**Extracted information:**
— START —

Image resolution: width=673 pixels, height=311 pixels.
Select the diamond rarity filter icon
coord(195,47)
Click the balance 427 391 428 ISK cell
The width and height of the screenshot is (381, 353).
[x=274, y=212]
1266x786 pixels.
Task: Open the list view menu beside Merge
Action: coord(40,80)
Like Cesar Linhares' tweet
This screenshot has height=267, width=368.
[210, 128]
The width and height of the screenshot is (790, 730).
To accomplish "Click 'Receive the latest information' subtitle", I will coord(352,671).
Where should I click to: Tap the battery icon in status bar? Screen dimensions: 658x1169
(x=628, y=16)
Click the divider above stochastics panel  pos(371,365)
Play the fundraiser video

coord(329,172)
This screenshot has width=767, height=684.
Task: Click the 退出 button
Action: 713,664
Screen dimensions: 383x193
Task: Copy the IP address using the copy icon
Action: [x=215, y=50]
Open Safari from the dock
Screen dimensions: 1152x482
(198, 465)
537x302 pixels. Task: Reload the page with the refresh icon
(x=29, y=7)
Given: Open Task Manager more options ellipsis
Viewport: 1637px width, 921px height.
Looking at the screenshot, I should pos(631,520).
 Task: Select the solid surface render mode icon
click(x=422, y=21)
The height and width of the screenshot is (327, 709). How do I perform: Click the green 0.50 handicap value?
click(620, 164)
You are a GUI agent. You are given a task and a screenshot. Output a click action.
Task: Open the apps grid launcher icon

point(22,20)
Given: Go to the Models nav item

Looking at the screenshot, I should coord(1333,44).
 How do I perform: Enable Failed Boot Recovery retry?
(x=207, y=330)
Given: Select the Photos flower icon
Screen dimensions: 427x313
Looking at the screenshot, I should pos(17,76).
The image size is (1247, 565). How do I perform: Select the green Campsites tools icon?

— END —

Could you reproduce all of the lines above word for word, without changing anything?

Image resolution: width=673 pixels, height=311 pixels.
Select the diamond rarity filter icon
coord(195,47)
Click the balance 427 391 428 ISK cell
The width and height of the screenshot is (381, 353).
[x=274, y=212]
1266x786 pixels.
Task: Open the list view menu beside Merge
Action: coord(40,80)
Like Cesar Linhares' tweet
This screenshot has height=267, width=368.
[210, 128]
The width and height of the screenshot is (790, 730).
To accomplish "Click 'Receive the latest information' subtitle", I will coord(352,671).
Where should I click to: Tap the battery icon in status bar? Screen dimensions: 658x1169
(x=628, y=16)
Click the divider above stochastics panel  pos(371,365)
Play the fundraiser video

coord(329,172)
This screenshot has width=767, height=684.
Task: Click the 退出 button
Action: 713,664
Screen dimensions: 383x193
Task: Copy the IP address using the copy icon
Action: [x=215, y=50]
Open Safari from the dock
Screen dimensions: 1152x482
(198, 465)
537x302 pixels. Task: Reload the page with the refresh icon
(x=29, y=7)
Given: Open Task Manager more options ellipsis
Viewport: 1637px width, 921px height.
Looking at the screenshot, I should pos(631,520).
 Task: Select the solid surface render mode icon
click(x=422, y=21)
The height and width of the screenshot is (327, 709). How do I perform: Click the green 0.50 handicap value?
click(620, 164)
You are a GUI agent. You are given a task and a screenshot. Output a click action.
Task: Open the apps grid launcher icon

point(22,20)
Given: Go to the Models nav item

Looking at the screenshot, I should coord(1333,44).
 How do I perform: Enable Failed Boot Recovery retry?
(x=207, y=330)
Given: Select the Photos flower icon
Screen dimensions: 427x313
Looking at the screenshot, I should pos(17,76).
The image size is (1247, 565). How do I perform: Select the green Campsites tools icon?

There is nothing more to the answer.